This means that the total fields of the mode $({\omega }_0,{\mathbf{k}}_0)$, coming out of the temporal beam-splitter is

$${\mathbf{E}}_0(\mathbf{r},t\ge t_0+\tau )=E_0\sum _{\pm }\left[T_{2\pm }\left(\tau \right){\mathbf{e}}_{\pm }{e}^{i{\mathbf{k}}_0·\mathbf{r}-i\omega t}+R_{2\pm }^{*}\left(\tau \right){\mathbf{e}}_{\pm }{e}^{-i{\mathbf{k}}_0·\mathbf{r}+i\omega t}\right]+c.c..$$

(20)

This is to be compared with the initial field (1)-(2). In particular, it means that the total transmitted field is determined by

$${\mathbf{E}}_2\left(t\right)=E_0\left(T_{2+}{\mathbf{e}}_{+}+T_{2-}{\mathbf{e}}_{-}\right),$$

(21)

where we have used a simplified notation, which has to be compared with

$${\mathbf{E}}_0\left(t\right)=E_0\left({\mathbf{e}}_{+}+{\mathbf{e}}_{-}\right),$$

(22)

This shows that three different effects were introduced by the temporal beam-splitter: i) field amplification, due to the factors ${\alpha }_{\pm }$; ii) rotation of the polarization direction; iii) creation of ellipticity. The first effect already exists in isotropic media. The other two are due to anitropy, and will be illustrated next.
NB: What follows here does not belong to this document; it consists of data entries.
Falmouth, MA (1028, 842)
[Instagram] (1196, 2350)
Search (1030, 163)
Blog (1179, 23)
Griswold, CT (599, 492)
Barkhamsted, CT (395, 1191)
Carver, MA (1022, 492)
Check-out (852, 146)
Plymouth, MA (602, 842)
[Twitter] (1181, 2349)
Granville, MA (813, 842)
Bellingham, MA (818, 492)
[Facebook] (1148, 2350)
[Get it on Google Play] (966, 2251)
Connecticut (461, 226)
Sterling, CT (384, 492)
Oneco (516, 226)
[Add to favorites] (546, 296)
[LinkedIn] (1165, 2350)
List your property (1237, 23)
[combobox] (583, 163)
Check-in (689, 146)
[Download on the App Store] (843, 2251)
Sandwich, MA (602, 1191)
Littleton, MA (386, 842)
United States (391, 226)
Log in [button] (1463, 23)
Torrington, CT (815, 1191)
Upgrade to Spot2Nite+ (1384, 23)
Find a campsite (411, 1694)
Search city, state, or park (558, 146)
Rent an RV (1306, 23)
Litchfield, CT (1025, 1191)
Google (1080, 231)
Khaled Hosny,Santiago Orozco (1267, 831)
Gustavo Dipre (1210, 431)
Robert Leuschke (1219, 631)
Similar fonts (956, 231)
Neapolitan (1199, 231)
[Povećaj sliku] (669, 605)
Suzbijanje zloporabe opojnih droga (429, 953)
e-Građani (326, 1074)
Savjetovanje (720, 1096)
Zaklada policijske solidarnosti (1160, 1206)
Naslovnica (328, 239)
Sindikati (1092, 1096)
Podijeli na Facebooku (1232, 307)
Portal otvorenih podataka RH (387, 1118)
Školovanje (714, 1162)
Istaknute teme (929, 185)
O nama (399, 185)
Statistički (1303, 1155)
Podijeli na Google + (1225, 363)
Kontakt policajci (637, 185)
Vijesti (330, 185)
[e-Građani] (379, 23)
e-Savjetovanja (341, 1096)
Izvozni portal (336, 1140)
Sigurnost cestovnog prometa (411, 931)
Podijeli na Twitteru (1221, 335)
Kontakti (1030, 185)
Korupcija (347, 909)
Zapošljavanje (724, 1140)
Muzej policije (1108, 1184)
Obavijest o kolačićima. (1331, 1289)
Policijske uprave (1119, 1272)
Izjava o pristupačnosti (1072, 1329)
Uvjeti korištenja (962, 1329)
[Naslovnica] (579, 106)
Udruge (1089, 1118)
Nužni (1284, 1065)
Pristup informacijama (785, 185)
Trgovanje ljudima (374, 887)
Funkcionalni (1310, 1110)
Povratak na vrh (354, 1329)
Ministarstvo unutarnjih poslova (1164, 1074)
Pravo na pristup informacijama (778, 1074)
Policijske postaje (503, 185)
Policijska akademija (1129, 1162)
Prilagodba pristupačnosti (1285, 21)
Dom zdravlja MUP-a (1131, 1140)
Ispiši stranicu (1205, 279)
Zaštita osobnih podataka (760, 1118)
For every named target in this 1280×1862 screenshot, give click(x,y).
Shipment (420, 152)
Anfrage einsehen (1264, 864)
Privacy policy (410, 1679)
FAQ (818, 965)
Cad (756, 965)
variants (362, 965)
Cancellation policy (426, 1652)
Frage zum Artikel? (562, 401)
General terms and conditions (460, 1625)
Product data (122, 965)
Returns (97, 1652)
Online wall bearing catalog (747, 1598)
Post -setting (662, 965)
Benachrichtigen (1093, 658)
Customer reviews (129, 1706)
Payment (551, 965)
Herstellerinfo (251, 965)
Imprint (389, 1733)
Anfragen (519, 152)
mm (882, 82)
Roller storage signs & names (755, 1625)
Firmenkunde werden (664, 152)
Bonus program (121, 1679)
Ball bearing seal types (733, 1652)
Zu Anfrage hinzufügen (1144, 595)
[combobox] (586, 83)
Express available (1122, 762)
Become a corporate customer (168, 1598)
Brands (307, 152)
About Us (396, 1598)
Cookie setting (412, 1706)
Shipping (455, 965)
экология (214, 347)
To understand them, we write eq. (18) in the form

$$T_{2\pm }=\left|T_{2\pm }\right|exp(i{\omega }_0\tau +i{\phi }_{\pm }),$$

(23)

with

$$\left|T_{2\pm }\right|=\sqrt{{cos}^2\left({\omega }_{\pm }\tau \right)+{\displaystyle \frac{4}{{\alpha }_{\pm }^2}}{\left({\alpha }_{\pm }^2+1\right)}^2{sin}^2\left({\omega }_{\pm }\tau \right)},$$

(24)

and

$$tan{\phi }_{\pm }={\displaystyle \frac{2\left({\alpha }_{\pm }^2+1\right)}{{\alpha }_{\pm }}}tan\left({\omega }_{\pm }\tau \right).$$

(25)

Similarly, for the reflected wave, we would get

$${{\mathbf{E}}^{\prime }}_2\left(t\right)=E_0\left(R_{2+}{\mathbf{e}}_{+}+R_{2-}{\mathbf{e}}_{-}\right),$$

(26)

to be compared with ${{\mathbf{E}}^{\prime }}_0\left(t\right)=0$. The amplitudes of the above transmission and reflection coefficients oscillate as a function of the temporal width $\tau$, as in the case of the usual spatial beam-splitter. This clearly shows the existence of temporal interferences, different for each mode, as illustrated in Figure 1. The above results are applied to specific physical situation on the next section, where temporal processes in the presence of static magnetic and electric fields will be considered.

4. Specific Examples

4.1. Magnetized Plasmas

As a first example, let us consider a plasma in a static magnetic field. We assume that the plasma is suddenly created at time $t=t_0=0$, and vanishes at time $t=\tau$. We assume the most interesting case of parallel propagation, and take $n_0=1$. Alternatively, we could assume the sudden creation of a (quasi) static magnetic field in a pre-created plasma, but the physical conditions would be more difficult to define. The eigen-modes ± can therefore be identified with right and left-hand circularly polarized modes [31]. This leads to

$${\alpha }_{\pm }={\displaystyle \frac{1}{\sqrt{{ϵ}_{\pm }\left(\omega \right)}}},{ϵ}_{\pm }\left(\omega \right)=1-{\displaystyle \frac{{\omega }_p^2}{\omega (\omega \pm {\omega }_c)}},$$

(27)

where ${\omega }_p$ is the electron plasma frequency, and ${\omega }_c=e{B}_0/m_e$ is the electron cyclotron frequency. For a given initial frequency $\omega (t<0)={\omega }_0>({\omega }_p,{\omega }_c)$, we get

$${\omega }_{\pm }={\displaystyle \frac{{\omega }_0}{n_{\pm }}}={\omega }_0{\alpha }_{\pm },$$

(28)

These new frequencies are therefore determined by the equation

$${\omega }_{\pm }^2-{\displaystyle \frac{{\omega }_p^2{\omega }_{\pm }}{({\omega }_{\pm }\pm {\omega }_c)}}-{\omega }_0^2=0.$$

(29)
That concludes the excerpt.